Problem to solve> Reproduce all of the following lines verbatim, leaving the pictures out.

Data provided>
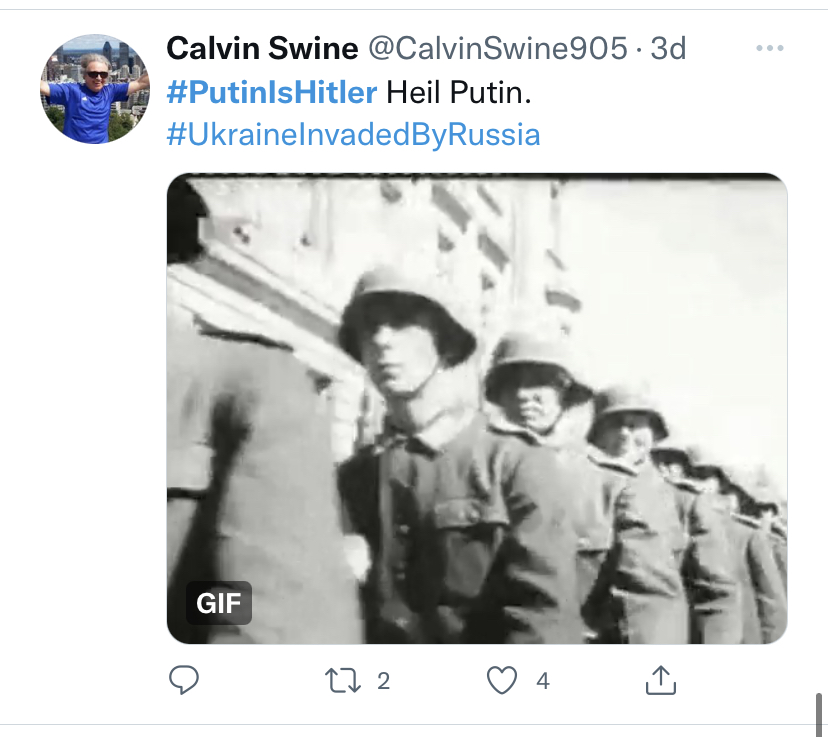The image size is (828, 737).
Task: Click Calvin Swine's profile avatar
Action: point(95,89)
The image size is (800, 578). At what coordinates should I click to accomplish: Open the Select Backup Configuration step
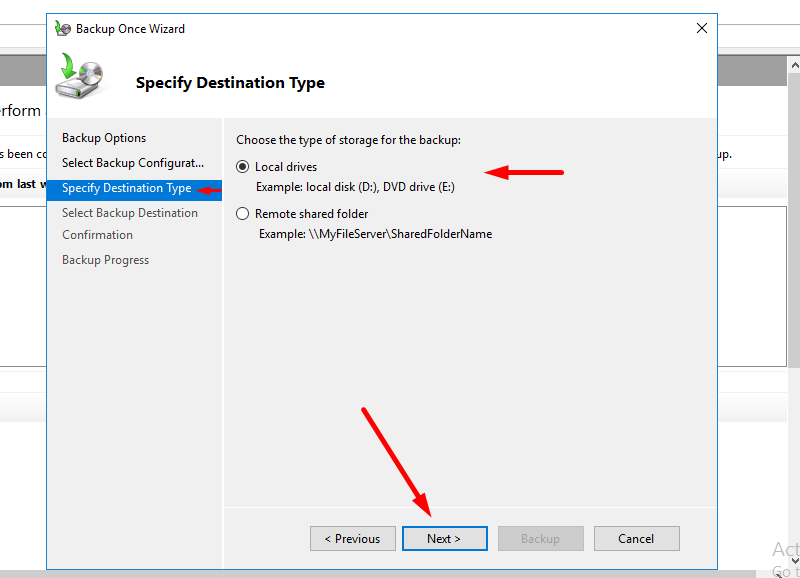132,162
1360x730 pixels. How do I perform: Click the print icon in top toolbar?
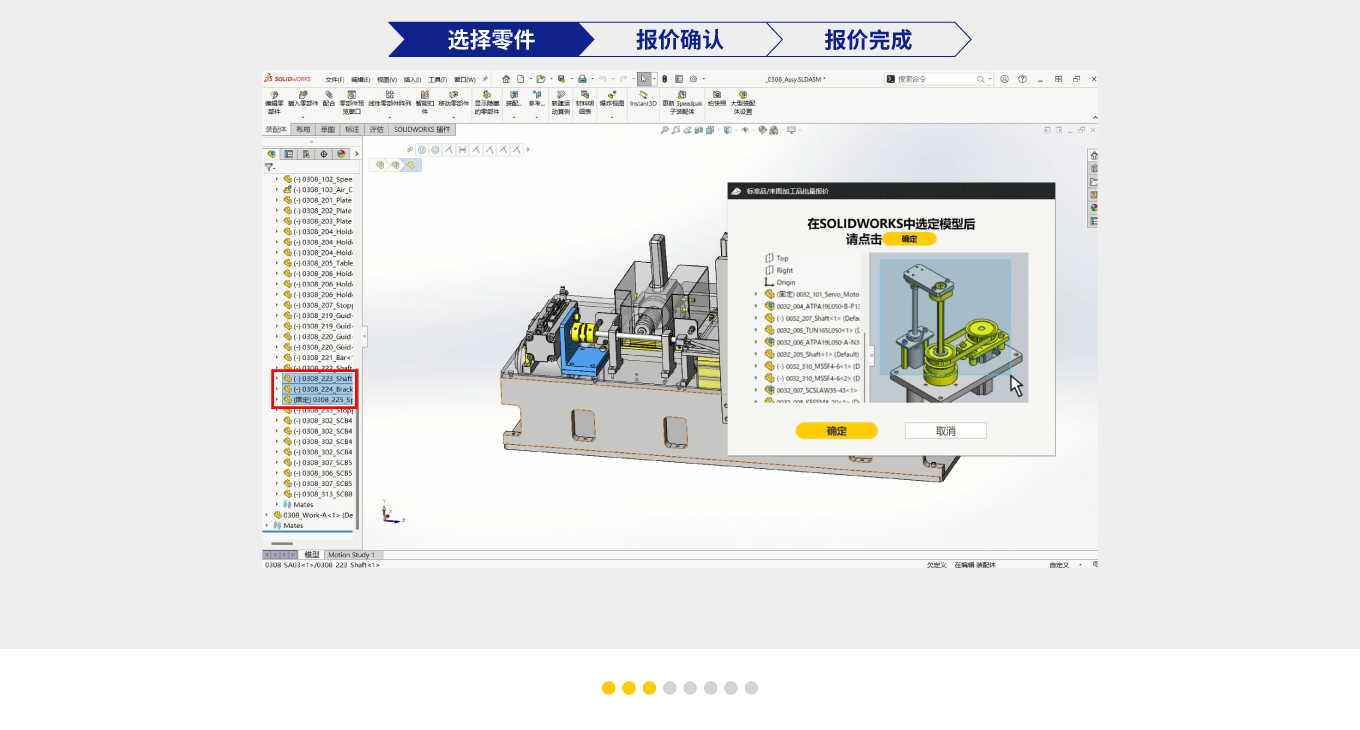click(582, 79)
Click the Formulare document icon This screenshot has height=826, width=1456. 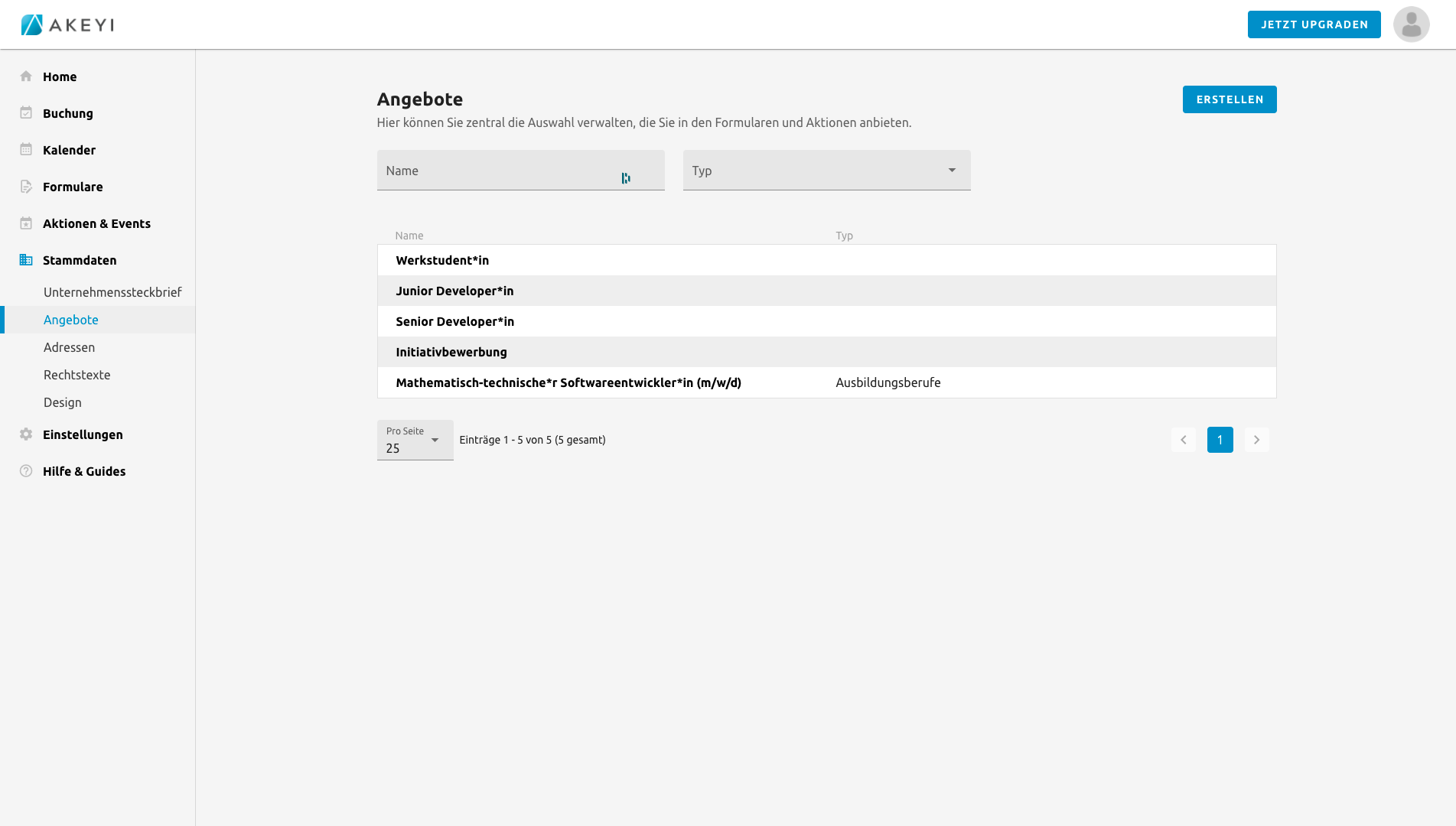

Full answer>
The image size is (828, 737).
Task: Click Calvin Swine's profile avatar
Action: point(95,89)
The image size is (800, 578). At what coordinates should I click to accomplish: Open the Select Backup Configuration step
132,162
1360x730 pixels. How do I perform: Click the print icon in top toolbar?
click(582, 79)
Click the Formulare document icon This screenshot has height=826, width=1456. 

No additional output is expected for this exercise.